Nine had been active since the FSA began regulating SRB. Of this nine, five firms have now stopped doing SRB business, two have kept their regulatory permissions but decided not to use them in future, five have agreed to undertake past business reviews (which may result in consumer redress) and one will only purchase second-hand SRB contracts from other firms.
The FSA had previously identified and published areas of concern regarding financial promotions targeting vulnerable consumers. It had also received intelligence from a lender alleging that one firm was arranging SRB transactions as buy to let mortgages where the properties were purchased by the firm at below market value then inflating purchase prices to defraud the lender. Additionally, a study by consumer group Which? in February 2011 found advice to SRB  customers to be ‘woefully inadequate’.
Nausicaa Delfas, the FSA’s head of mortgage and general insurance supervision, commented:
“Sale and rent back is often the last resort for struggling homeowners so we expected to see firms treating their customers much better than this report suggests.
“The resulting temporary closure of this market could have been avoided if sale and rent back firms had taken the time to fully understand their regulatory responsibilities and customers’ needs. It seems most were more focussed on their own commercial success rather than the welfare of the customers, with one firm even resorting to fraud.
“This is an example of the type of action that the FSA, and in future the FCA, will increasingly be taking to protect consumers.”

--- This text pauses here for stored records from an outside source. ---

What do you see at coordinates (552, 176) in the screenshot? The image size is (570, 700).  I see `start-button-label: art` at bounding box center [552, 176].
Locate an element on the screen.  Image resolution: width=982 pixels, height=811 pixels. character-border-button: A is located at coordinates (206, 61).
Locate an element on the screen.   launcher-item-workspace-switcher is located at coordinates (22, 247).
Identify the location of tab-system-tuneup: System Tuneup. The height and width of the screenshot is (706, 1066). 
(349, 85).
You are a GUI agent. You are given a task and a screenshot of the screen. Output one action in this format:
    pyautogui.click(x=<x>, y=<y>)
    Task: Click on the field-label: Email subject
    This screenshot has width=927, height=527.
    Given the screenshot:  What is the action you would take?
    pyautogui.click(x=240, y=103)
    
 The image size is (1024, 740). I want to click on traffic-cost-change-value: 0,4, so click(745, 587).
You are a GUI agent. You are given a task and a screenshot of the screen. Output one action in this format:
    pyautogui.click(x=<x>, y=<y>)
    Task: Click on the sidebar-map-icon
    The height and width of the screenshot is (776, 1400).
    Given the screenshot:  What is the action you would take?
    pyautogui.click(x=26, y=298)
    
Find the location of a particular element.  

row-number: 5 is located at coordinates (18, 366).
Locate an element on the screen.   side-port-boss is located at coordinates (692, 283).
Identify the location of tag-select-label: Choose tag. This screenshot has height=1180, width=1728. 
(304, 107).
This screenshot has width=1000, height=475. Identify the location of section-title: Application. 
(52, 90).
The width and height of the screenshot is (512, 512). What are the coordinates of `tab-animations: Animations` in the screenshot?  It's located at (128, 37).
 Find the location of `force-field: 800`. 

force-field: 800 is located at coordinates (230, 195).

The FSA went on to advise tenants saying “If customers with existing SRB agreements have concerns about their agreement they should in the first instance contact their SRB provider, or seek professional advice.”
The most common failings identified by the FSA were:
SRB firms did not correctly assess appropriateness and affordability, and customers were not given enough time to consider the agreement;
disclosure of the key facts of an SRB agreement did not follow the correct order, was insufficient and not given at the right time;
agreements contained incorrect information and did not meet the FSA’s requirements for tenancy agreements;
sales processes were inadequate and did not allow firms to gather enough information to assess appropriateness;
financial promotions breached FSA rules; and
training and competence, compliance monitoring, and record keeping were all inadequate.
The FSA will now focus on working with firms conducting past business reviews to ensure any affected customers are treated fairly.